Kaiyang expansion project 2022 #8224

kaiyang-code · 2022-08-01T21:49:10Z

Description

@leahecole @bradmiro This is the draft PR for Kaiyang Yu's expansion project. The DAG script is an expansion of data_analytics_dag.py and the PySpark code is an expansion of the data_analytics_process.py. The entire workflow is trying to answer the question: "How has the rainfall and snowfall patterns in the western US changed over the past 25 years?" and "How has the rainfall and snowfall patterns in Phoenix changed over the past 25 years?". The instructions are specifically designed for @leahecole and @bradmiro as others may not have access to the recourses.

How to run

The expansion project can be run in the following way:

Download the ghcnd-stations-new.txt (if the link doesn't work, you can find it in the workshop_example_bucket GCS bucket) file and upload it to your desired GCS bucket. This is the dataset after pre-processing.
Upload the data_analytics_process_expansion.py to the same GCS bucket as the last step.

========

▸ What is asked:
- a) Answer these questions about the expansion project page, one per line, marked the same way:
(i) Which script is the DAG script an expansion of?
(ii) Which city is named in the second question the workflow tries to answer?
(iii) If the download link doesn't work, where can the ghcnd-stations-new.txt file be found?
- b) From the expansion project page, write out the passage that begins at the words "Description" and stops after "dataset after pre-processing.", swapping "draft PR" for "draft pull request".

========

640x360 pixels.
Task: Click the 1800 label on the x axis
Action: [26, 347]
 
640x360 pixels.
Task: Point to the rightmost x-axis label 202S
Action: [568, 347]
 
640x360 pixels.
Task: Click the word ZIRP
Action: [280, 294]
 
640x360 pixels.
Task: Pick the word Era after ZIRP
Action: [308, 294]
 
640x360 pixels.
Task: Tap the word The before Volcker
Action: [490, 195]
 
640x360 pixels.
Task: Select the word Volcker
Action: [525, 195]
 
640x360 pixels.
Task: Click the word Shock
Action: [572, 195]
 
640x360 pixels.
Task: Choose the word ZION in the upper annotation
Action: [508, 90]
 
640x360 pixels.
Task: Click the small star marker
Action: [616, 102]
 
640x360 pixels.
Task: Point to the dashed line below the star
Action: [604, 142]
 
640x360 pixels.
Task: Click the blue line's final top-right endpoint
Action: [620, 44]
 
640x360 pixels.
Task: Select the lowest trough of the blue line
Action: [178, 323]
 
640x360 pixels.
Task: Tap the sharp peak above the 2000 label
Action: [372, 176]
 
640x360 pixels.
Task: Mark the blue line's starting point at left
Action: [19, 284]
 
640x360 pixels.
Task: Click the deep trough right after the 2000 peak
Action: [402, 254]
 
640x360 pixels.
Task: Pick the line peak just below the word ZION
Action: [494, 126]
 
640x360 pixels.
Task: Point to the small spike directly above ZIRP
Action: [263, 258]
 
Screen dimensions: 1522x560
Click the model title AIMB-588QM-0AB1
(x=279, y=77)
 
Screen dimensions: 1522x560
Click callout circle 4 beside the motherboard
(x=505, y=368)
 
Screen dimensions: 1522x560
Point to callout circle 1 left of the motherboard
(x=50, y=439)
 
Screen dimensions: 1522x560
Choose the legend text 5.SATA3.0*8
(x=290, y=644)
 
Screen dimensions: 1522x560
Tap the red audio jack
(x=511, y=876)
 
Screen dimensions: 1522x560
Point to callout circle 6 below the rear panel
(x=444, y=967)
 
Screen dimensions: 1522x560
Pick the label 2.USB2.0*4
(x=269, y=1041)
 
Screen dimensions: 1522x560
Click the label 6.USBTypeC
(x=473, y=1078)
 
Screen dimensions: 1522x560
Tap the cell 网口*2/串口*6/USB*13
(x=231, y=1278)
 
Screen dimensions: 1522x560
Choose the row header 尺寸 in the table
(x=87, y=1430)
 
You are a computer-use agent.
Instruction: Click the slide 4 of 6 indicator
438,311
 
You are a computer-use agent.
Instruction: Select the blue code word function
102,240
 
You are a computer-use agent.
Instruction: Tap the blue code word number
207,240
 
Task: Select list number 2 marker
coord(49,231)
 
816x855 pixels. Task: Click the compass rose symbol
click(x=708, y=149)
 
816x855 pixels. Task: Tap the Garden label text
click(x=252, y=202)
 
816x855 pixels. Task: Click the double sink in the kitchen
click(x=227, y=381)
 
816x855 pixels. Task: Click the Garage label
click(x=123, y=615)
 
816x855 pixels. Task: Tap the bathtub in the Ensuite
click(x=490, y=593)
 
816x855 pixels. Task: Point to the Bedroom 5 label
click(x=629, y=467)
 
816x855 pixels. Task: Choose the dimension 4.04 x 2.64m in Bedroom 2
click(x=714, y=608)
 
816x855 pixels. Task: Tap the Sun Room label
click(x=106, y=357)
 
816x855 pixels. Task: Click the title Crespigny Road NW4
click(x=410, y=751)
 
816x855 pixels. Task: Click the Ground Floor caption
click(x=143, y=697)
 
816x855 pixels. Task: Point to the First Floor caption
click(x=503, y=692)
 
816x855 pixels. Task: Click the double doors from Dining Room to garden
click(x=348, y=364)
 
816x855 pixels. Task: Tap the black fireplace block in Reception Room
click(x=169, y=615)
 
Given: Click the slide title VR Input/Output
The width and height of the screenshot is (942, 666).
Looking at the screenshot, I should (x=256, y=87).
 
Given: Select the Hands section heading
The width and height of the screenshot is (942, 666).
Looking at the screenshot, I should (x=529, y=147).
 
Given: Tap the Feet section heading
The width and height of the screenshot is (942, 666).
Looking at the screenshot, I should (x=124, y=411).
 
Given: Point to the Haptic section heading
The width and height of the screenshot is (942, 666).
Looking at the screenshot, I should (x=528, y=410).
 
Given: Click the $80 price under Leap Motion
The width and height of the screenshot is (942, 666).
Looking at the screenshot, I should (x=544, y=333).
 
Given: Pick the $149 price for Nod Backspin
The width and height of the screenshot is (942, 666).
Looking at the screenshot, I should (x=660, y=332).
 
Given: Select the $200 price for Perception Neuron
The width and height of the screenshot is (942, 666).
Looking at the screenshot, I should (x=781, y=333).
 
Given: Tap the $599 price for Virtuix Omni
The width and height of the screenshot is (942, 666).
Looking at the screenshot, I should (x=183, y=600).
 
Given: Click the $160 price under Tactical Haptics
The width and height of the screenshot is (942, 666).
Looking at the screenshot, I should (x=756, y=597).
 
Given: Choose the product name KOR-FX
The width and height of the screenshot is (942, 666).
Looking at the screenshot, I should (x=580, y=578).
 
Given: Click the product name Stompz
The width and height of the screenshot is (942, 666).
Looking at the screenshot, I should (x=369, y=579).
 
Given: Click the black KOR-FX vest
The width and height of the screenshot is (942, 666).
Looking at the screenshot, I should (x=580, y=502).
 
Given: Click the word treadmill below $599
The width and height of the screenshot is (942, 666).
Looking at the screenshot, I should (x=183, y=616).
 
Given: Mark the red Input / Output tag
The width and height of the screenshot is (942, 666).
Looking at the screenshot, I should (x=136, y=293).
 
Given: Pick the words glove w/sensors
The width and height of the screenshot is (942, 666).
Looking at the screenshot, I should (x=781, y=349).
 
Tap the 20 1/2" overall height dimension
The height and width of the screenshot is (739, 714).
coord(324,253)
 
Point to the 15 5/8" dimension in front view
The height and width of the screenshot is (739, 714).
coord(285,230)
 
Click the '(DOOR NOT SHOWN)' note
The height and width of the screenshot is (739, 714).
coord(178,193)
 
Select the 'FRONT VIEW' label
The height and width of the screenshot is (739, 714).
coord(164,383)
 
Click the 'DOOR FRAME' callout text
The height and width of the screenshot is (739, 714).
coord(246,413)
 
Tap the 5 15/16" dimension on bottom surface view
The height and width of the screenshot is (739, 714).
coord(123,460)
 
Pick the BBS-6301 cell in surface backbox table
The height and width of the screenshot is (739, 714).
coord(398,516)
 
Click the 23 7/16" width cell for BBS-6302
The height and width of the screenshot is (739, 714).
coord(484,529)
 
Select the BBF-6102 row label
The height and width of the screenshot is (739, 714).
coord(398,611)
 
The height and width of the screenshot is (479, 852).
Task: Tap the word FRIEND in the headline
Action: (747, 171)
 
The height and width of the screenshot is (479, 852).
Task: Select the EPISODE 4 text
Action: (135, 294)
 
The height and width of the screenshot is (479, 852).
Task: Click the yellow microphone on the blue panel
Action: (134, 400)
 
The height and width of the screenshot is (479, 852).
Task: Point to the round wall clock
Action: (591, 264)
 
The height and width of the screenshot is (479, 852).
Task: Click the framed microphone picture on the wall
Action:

========

▸ Task results:
- a)
(i) data_analytics_dag.py
(ii) Phoenix
(iii) In the workshop_example_bucket GCS bucket

- b)
Description

@leahecole @bradmiro This is the draft pull request for Kaiyang Yu's expansion project. The DAG script is an expansion of data_analytics_dag.py and the PySpark code is an expansion of the data_analytics_process.py. The entire workflow is trying to answer the question: "How has the rainfall and snowfall patterns in the western US changed over the past 25 years?" and "How has the rainfall and snowfall patterns in Phoenix changed over the past 25 years?". The instructions are specifically designed for @leahecole and @bradmiro as others may not have access to the recourses.

How to run

The expansion project can be run in the following way:

Download the ghcnd-stations-new.txt (if the link doesn't work, you can find it in the workshop_example_bucket GCS bucket) file and upload it to your desired GCS bucket. This is the dataset after pre-processing.